PROBLEM:
The expected result is every entry, retyped character for character.

***** DATA TO USE *****

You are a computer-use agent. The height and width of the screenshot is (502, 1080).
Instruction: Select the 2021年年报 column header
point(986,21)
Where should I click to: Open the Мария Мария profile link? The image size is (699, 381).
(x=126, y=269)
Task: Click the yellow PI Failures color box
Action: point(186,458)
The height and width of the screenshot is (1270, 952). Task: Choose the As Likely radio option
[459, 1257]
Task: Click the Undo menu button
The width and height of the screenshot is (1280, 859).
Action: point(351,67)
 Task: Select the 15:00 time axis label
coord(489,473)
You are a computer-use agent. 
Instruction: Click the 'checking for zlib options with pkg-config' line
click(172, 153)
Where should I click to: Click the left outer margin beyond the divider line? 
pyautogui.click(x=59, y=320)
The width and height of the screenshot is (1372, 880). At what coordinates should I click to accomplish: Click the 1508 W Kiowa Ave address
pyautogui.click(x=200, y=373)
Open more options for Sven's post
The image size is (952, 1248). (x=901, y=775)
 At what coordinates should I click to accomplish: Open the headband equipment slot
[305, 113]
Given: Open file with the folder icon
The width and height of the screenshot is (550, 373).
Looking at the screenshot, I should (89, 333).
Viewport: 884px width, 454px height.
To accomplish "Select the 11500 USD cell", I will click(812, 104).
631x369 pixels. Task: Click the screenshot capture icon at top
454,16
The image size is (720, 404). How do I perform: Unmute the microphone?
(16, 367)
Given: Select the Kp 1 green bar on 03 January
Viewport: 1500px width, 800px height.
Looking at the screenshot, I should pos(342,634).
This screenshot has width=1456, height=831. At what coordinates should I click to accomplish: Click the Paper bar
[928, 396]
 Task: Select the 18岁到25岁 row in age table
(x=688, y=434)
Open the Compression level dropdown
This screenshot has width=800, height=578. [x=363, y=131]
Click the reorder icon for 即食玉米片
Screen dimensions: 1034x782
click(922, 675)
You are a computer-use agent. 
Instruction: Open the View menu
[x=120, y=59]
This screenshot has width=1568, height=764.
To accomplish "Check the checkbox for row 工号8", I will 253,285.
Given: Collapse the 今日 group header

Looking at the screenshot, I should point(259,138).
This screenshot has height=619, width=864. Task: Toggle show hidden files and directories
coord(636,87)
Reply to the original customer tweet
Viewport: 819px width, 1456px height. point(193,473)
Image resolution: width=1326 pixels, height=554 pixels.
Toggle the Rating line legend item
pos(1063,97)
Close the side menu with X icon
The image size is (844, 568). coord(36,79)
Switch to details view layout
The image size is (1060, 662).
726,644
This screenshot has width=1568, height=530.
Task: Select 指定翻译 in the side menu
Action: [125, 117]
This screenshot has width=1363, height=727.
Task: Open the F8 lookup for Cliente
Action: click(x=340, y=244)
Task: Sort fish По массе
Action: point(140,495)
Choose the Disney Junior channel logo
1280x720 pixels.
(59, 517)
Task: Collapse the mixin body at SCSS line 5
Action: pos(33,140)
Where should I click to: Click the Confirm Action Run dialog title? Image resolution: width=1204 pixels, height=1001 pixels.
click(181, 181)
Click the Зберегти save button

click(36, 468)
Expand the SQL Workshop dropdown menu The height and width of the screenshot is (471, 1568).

*****

ANSWER FOR THE TASK:
You are a computer-use agent. The height and width of the screenshot is (502, 1080).
Instruction: Select the 2021年年报 column header
point(986,21)
Where should I click to: Open the Мария Мария profile link? The image size is (699, 381).
(x=126, y=269)
Task: Click the yellow PI Failures color box
Action: point(186,458)
The height and width of the screenshot is (1270, 952). Task: Choose the As Likely radio option
[459, 1257]
Task: Click the Undo menu button
The width and height of the screenshot is (1280, 859).
Action: point(351,67)
 Task: Select the 15:00 time axis label
coord(489,473)
You are a computer-use agent. 
Instruction: Click the 'checking for zlib options with pkg-config' line
click(172, 153)
Where should I click to: Click the left outer margin beyond the divider line? 
pyautogui.click(x=59, y=320)
The width and height of the screenshot is (1372, 880). At what coordinates should I click to accomplish: Click the 1508 W Kiowa Ave address
pyautogui.click(x=200, y=373)
Open more options for Sven's post
The image size is (952, 1248). (x=901, y=775)
 At what coordinates should I click to accomplish: Open the headband equipment slot
[305, 113]
Given: Open file with the folder icon
The width and height of the screenshot is (550, 373).
Looking at the screenshot, I should (89, 333).
Viewport: 884px width, 454px height.
To accomplish "Select the 11500 USD cell", I will click(812, 104).
631x369 pixels. Task: Click the screenshot capture icon at top
454,16
The image size is (720, 404). How do I perform: Unmute the microphone?
(16, 367)
Given: Select the Kp 1 green bar on 03 January
Viewport: 1500px width, 800px height.
Looking at the screenshot, I should pos(342,634).
This screenshot has width=1456, height=831. At what coordinates should I click to accomplish: Click the Paper bar
[928, 396]
 Task: Select the 18岁到25岁 row in age table
(x=688, y=434)
Open the Compression level dropdown
This screenshot has width=800, height=578. [x=363, y=131]
Click the reorder icon for 即食玉米片
Screen dimensions: 1034x782
click(922, 675)
You are a computer-use agent. 
Instruction: Open the View menu
[x=120, y=59]
This screenshot has width=1568, height=764.
To accomplish "Check the checkbox for row 工号8", I will 253,285.
Given: Collapse the 今日 group header

Looking at the screenshot, I should point(259,138).
This screenshot has height=619, width=864. Task: Toggle show hidden files and directories
coord(636,87)
Reply to the original customer tweet
Viewport: 819px width, 1456px height. point(193,473)
Image resolution: width=1326 pixels, height=554 pixels.
Toggle the Rating line legend item
pos(1063,97)
Close the side menu with X icon
The image size is (844, 568). coord(36,79)
Switch to details view layout
The image size is (1060, 662).
726,644
This screenshot has width=1568, height=530.
Task: Select 指定翻译 in the side menu
Action: [125, 117]
This screenshot has width=1363, height=727.
Task: Open the F8 lookup for Cliente
Action: click(x=340, y=244)
Task: Sort fish По массе
Action: point(140,495)
Choose the Disney Junior channel logo
1280x720 pixels.
(59, 517)
Task: Collapse the mixin body at SCSS line 5
Action: pos(33,140)
Where should I click to: Click the Confirm Action Run dialog title? Image resolution: width=1204 pixels, height=1001 pixels.
click(181, 181)
Click the Зберегти save button

click(36, 468)
Expand the SQL Workshop dropdown menu The height and width of the screenshot is (471, 1568).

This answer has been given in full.